**Available data**.
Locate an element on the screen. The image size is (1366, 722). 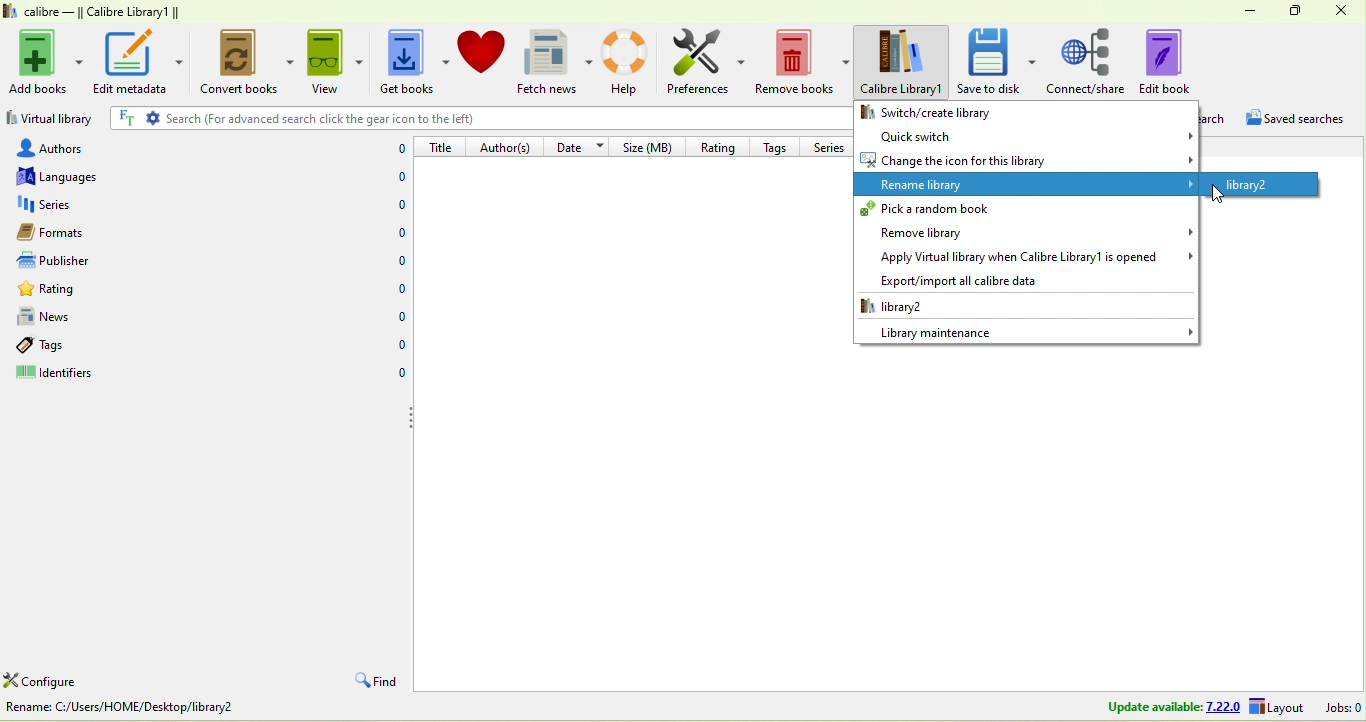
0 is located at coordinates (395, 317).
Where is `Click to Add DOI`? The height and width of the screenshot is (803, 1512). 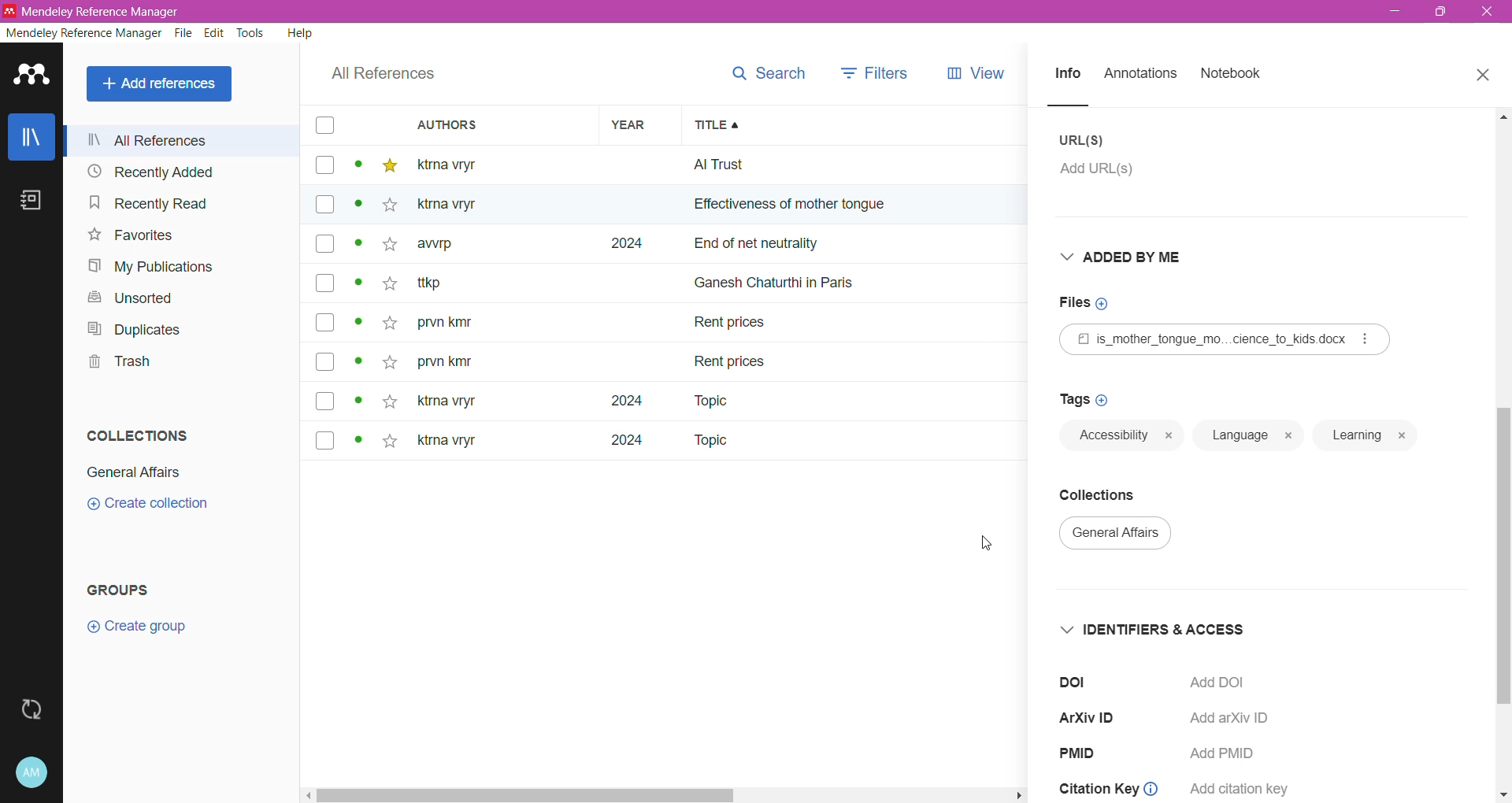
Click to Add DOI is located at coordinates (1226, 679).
...
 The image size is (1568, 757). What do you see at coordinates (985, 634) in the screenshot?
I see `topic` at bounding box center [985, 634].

**Objective**.
Put the stretch from the line containing "The image size is (1568, 757)." through the line containing "center [985, 634]." into a JSON list of strings, one string per line, with blank lines left out.

**Output below**.
[
  " The image size is (1568, 757). What do you see at coordinates (985, 634) in the screenshot?",
  "I see `topic` at bounding box center [985, 634]."
]